- _Records_:
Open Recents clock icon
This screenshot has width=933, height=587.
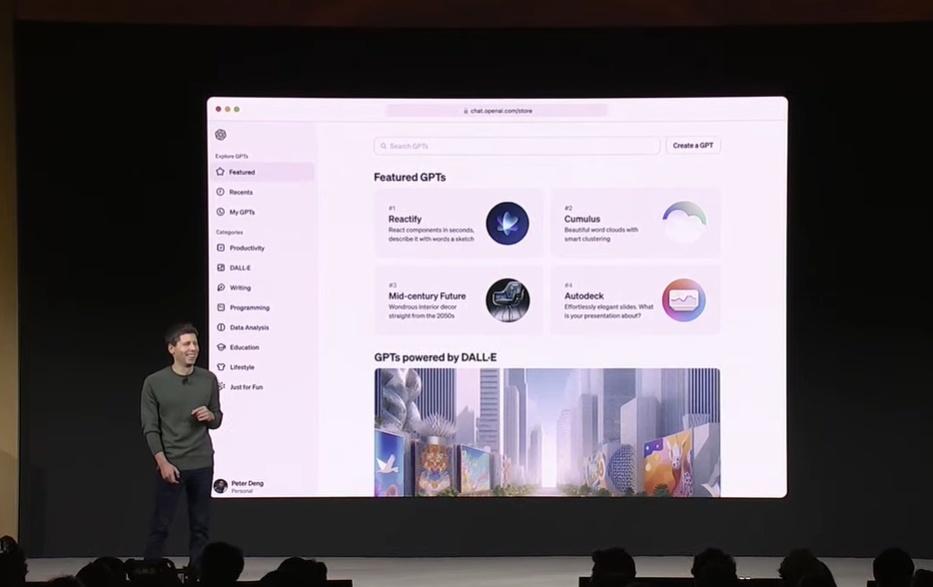click(x=220, y=192)
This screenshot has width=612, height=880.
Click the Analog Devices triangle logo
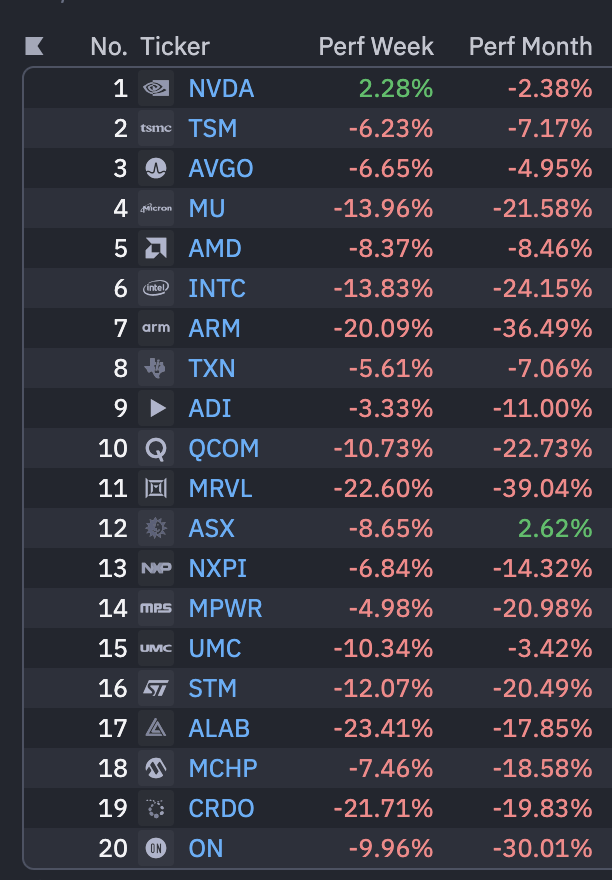click(156, 408)
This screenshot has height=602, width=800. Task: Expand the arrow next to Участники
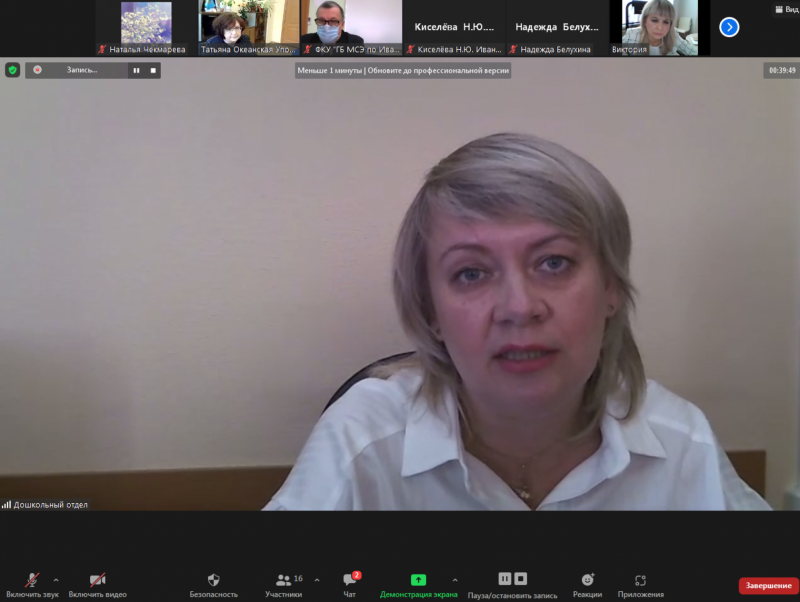(x=317, y=580)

- _Task directions_:
What is needed is an exact restatement of every line from the one containing "This screenshot has width=933, height=587." through the last line of the records, pictures left out.

- _Answer_:
This screenshot has width=933, height=587.
click(x=220, y=192)
This screenshot has width=612, height=880.
Click the Analog Devices triangle logo
click(156, 408)
This screenshot has height=602, width=800. Task: Expand the arrow next to Участники
(x=317, y=580)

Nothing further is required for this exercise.